Last month, I shared the story of how “groupthink” in President John F. Kennedy’s administration led to the disastrous Bay of Pigs invasion.
Here’s the next chapter of that story: How JFK applied lessons learned from that setback to achieve his greatest foreign policy success.
Eighteen months after Bay of Pigs, the Soviets installed nuclear missiles in Cuba and aimed them at the United States. Those missiles could kill eighty million Americans.
Kennedy had to respond, but how?
Military advisors recommended an immediate strike to take out the missiles.
If nothing had changed in his administration, that recommendation might have taken hold. Cabinet members might have thought it was the wrong approach, but they might have sat on their hands. Groupthink might have led Kennedy toward another disastrous decision.
But after Bay of Pigs, Kennedy vowed to “profit from this lesson.”

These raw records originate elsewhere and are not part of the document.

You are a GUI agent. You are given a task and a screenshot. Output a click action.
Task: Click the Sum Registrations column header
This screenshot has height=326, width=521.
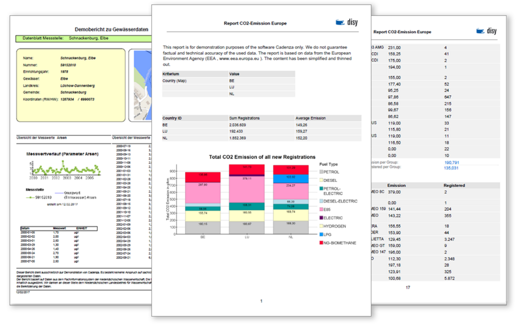coord(245,117)
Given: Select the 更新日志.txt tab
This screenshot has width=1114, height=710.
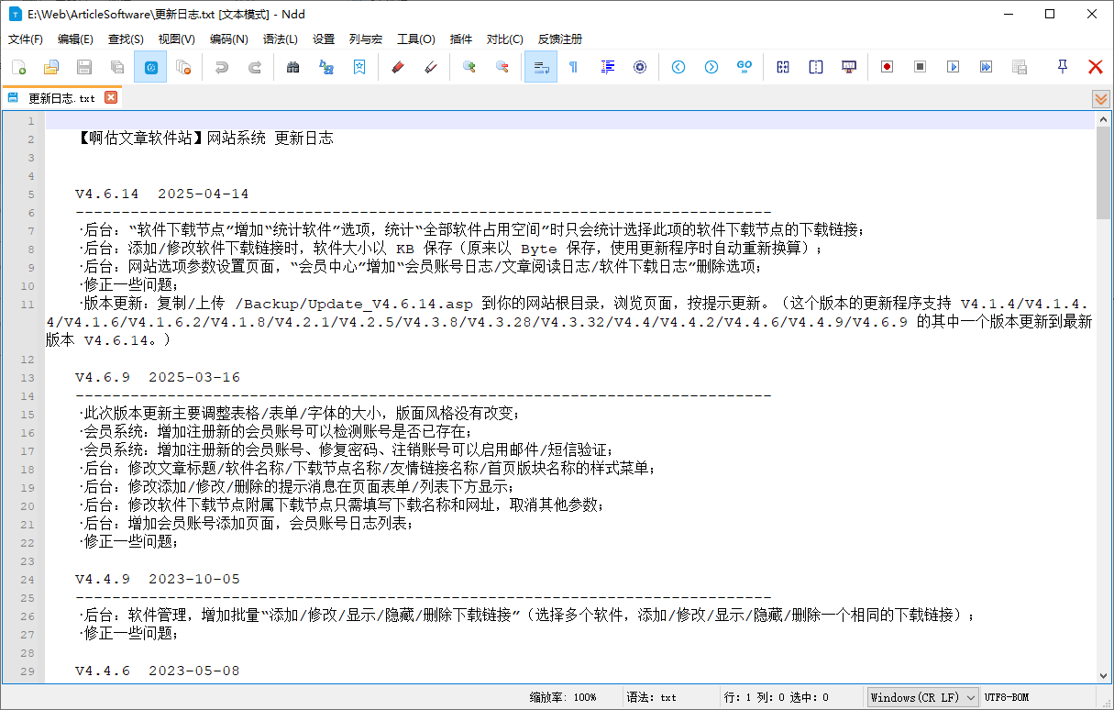Looking at the screenshot, I should point(61,98).
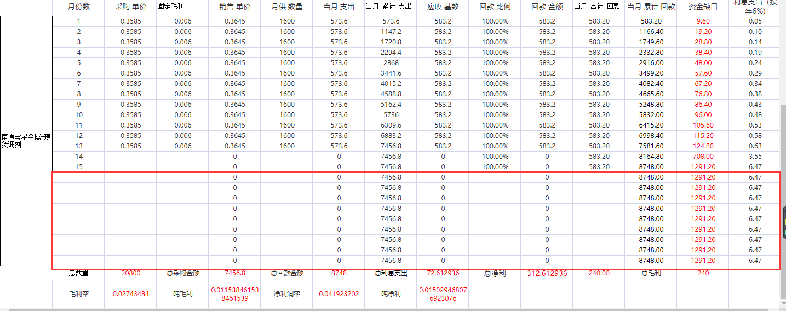The image size is (786, 311).
Task: Select the 毛利率 value 0.02743484 cell
Action: pyautogui.click(x=130, y=294)
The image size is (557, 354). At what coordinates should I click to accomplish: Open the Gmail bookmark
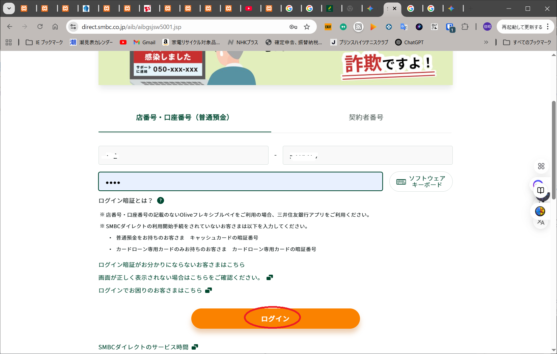[x=144, y=42]
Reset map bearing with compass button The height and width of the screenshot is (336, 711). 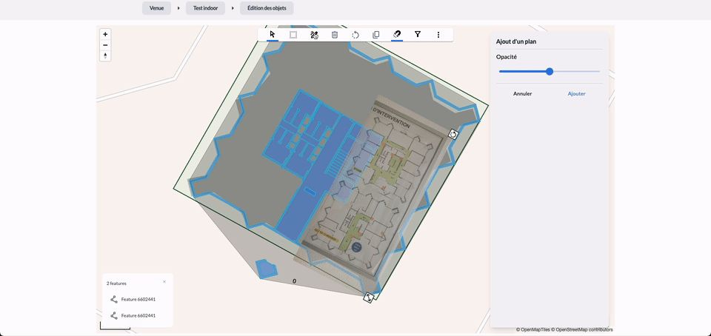point(105,56)
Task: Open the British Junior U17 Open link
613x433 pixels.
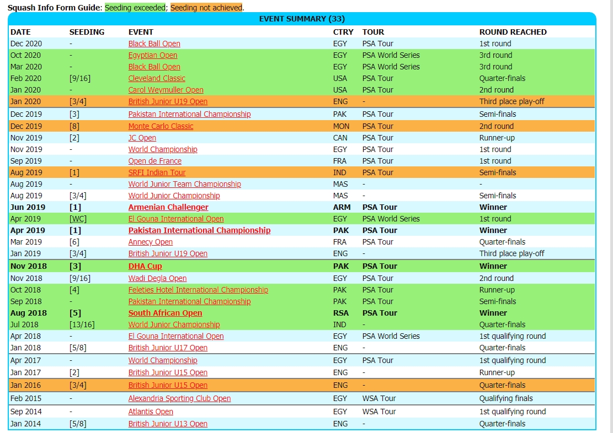Action: (168, 348)
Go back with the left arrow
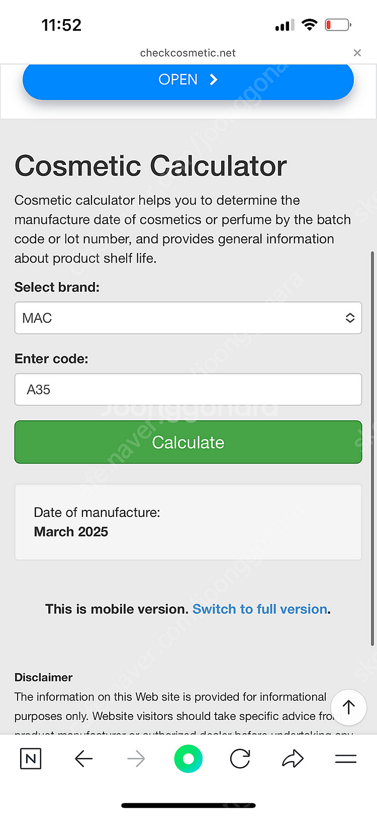 83,759
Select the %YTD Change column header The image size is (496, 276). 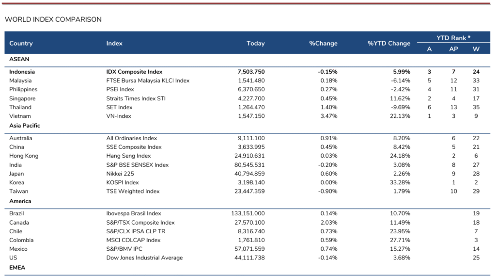click(x=388, y=43)
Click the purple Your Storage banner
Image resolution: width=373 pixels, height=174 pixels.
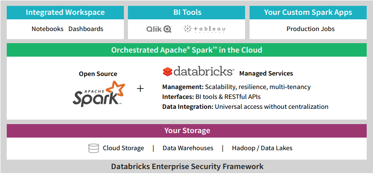point(187,130)
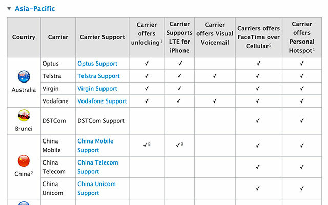The image size is (328, 205).
Task: Click the China flag icon
Action: (x=24, y=160)
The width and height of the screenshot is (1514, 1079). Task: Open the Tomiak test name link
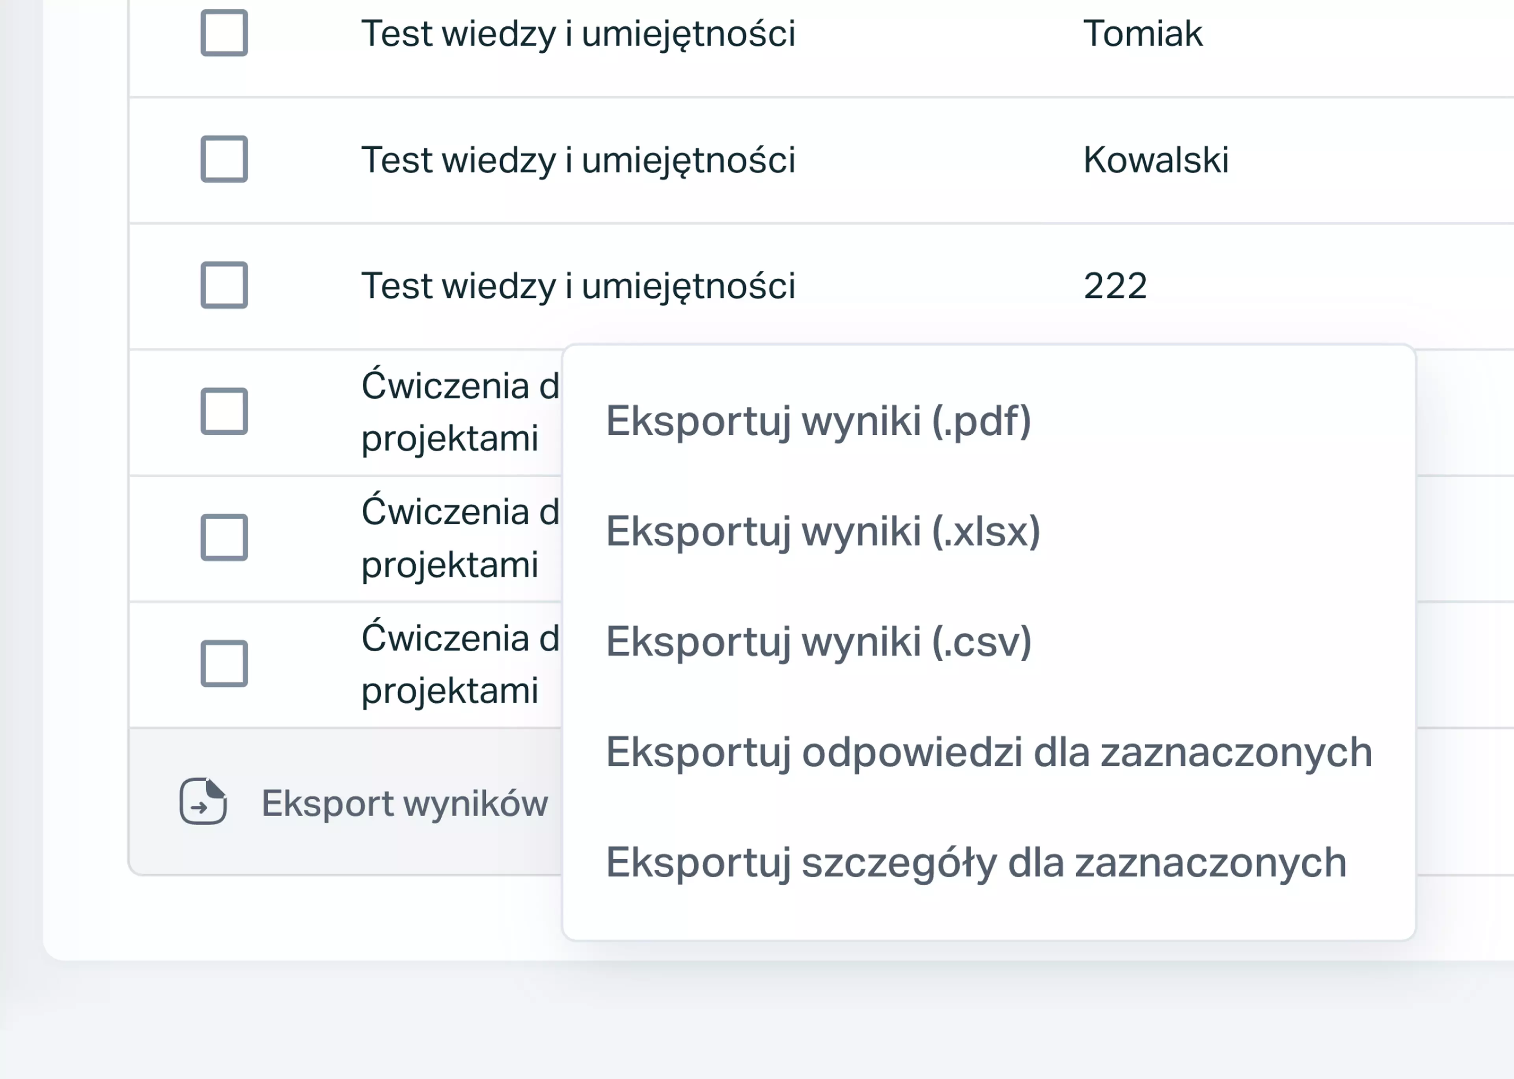point(578,34)

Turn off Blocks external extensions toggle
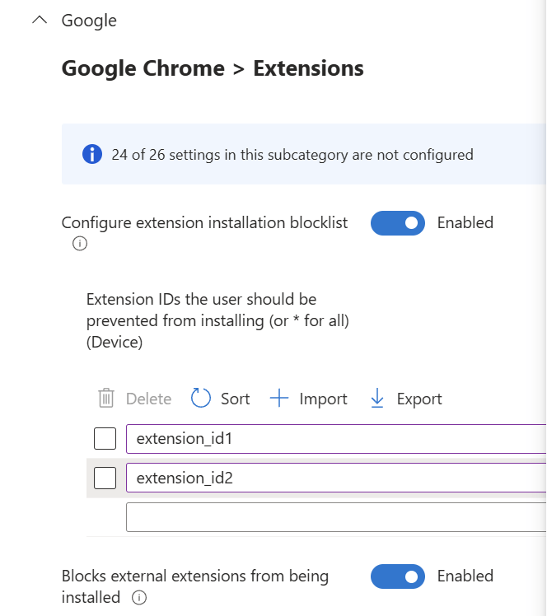tap(398, 576)
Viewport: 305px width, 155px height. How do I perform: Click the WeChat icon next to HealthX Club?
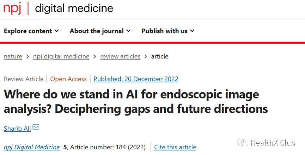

That started with taking full responsibility for the invasion’s failure.
Strong leaders admit mistakes. They reflect on failure. They embrace, rather than deny, vulnerability. They welcome opposing views.
As he reflected on the Bay of Pigs failure, Kennedy revamped how his top team would make critical decisions. So when the military brass recommended aggressive action, Kennedy was prepared to nurture and explore other views. In fact, Kennedy insisted that his team consider other options.
To prevent turf wars and self-serving recommendations, Kennedy encouraged each person to focus on the problem as a whole, rather than approaching it from their own department’s perspective.
To discourage advisors from reflexively deferring to the “boss” in the Oval Office, Kennedy:
- Convened meetings in informal settings, rather than in the White House, with no formal agenda and protocol.
- Established sub-groups that were free to brainstorm alternatives that didn’t surface in larger meetings.
- Scheduled meetings that he did not attend.
The new procedures helped Kennedy and his team discover and explore all options, solicit diverse viewpoints, debate possibilities, and select the best plan based on its merits.
Kennedy and his team decided to execute a naval blockade of Cuba to force the Soviets to remove the missiles. The plan was successful. Most historians agree that Kennedy’s actions prevented a nuclear war between the United States and Soviet Union.
The lessons learned from Kennedy’s “perfect failure” serve us today as guiding principles for effective decision-making.
All of us make mistakes, all of us fail. How we handle failure and what we learn from it is the key to success.
At this moment of unprecedented crisis, these lessons are more important than ever.